- Education: Rutgers University
- Known for: Computational geometry, planar graphs
- Awards: Ross & Muriel Cheriton Faculty Fellow, 2011
- Website: https://cs.uwaterloo.ca/~biedl/

= Therese Biedl =

Austrian computer scientist

Therese Charlotte Biedl is an Austrian computer scientist known for her research in computational geometry and graph drawing. Currently she is a professor at the University of Waterloo in Canada.

== Education ==
Biedl received her Diploma in Mathematics at Technische Universität Berlin, graduating in 1996
and earned a Ph.D. from Rutgers University in 1997 under the supervision of Endre Boros.

== Research ==

Biedl's research is in developing algorithms related to graphs and geometry. Planar graphs are graphs that can be drawn without crossings.
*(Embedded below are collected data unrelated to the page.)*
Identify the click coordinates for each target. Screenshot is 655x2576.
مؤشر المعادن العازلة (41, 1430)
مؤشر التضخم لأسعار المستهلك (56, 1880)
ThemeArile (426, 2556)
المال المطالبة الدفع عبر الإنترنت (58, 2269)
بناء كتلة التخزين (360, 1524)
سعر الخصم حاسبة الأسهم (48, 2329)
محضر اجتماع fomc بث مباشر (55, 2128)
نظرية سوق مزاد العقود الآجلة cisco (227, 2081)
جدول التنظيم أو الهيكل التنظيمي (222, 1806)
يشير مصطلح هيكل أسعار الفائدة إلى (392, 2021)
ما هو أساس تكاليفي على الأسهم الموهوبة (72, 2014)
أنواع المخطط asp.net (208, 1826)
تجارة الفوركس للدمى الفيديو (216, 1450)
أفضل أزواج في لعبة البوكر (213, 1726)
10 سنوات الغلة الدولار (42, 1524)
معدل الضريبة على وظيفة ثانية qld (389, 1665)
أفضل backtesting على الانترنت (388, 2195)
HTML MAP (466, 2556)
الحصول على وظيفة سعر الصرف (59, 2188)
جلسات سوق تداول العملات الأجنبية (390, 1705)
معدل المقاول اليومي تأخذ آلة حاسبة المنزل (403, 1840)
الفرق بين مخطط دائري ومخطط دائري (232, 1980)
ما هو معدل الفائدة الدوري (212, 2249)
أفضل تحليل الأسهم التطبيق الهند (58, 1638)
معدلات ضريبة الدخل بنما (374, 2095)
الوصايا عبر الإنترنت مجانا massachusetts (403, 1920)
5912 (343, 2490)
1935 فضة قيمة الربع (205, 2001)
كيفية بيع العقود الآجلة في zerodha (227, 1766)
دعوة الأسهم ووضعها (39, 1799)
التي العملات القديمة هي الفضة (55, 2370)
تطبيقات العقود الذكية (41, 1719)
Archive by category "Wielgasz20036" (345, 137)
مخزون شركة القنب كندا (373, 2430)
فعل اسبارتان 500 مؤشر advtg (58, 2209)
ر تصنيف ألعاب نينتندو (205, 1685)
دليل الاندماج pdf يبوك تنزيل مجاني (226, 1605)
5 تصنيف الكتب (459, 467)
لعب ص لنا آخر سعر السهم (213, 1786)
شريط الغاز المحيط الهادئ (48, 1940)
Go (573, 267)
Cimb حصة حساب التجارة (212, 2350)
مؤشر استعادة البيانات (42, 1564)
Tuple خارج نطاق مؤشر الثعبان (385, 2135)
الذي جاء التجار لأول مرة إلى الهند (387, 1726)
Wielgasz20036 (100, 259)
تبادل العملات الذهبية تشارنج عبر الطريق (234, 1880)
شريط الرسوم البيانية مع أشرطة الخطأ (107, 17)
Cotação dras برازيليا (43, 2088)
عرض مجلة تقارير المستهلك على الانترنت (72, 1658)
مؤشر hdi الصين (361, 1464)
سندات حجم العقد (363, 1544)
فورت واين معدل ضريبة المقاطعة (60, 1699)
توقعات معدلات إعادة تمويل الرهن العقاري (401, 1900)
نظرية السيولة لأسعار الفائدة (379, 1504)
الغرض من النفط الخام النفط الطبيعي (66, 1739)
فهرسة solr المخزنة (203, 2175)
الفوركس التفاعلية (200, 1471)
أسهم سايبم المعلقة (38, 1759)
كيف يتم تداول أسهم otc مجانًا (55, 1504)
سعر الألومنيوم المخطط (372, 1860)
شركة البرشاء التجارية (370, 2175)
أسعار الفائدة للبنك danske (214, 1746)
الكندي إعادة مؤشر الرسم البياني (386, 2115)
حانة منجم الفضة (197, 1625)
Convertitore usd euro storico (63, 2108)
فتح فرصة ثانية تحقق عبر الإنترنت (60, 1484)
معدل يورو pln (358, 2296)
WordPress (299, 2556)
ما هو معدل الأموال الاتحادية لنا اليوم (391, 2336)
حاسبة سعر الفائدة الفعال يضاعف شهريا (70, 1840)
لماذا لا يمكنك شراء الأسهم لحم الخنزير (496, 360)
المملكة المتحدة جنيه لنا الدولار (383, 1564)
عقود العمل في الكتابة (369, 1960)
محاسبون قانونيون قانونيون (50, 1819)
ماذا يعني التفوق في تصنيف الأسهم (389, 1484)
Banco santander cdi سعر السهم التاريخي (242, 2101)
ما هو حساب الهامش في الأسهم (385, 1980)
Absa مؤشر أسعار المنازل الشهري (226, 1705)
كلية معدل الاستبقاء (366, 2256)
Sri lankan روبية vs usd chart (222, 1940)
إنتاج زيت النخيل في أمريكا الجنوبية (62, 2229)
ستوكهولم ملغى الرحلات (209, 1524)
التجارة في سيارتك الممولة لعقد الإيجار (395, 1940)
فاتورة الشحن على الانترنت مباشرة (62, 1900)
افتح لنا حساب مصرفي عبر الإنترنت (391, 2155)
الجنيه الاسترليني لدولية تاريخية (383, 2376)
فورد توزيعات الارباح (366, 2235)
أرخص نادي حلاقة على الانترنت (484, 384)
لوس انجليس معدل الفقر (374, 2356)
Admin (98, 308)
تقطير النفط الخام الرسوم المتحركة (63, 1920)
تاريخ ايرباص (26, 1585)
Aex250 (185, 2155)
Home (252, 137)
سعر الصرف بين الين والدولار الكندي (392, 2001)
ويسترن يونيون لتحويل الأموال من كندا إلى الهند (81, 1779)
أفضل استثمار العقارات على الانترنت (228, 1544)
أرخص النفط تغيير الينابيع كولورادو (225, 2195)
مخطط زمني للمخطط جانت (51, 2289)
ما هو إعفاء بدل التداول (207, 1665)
Biedl develops algorithms that minimize or approximate the area and the height of such drawings. With Alam, Felsner, Gerasch, Kaufmann, and Kobourov, Biedl found provably optimal linear time algorithms for proportional contact representation of a maximal planar graph.

== Awards ==
Biedl was named a Ross & Muriel Cheriton Faculty Fellow in 2011, a recognition of the reach and importance of her scholarly works.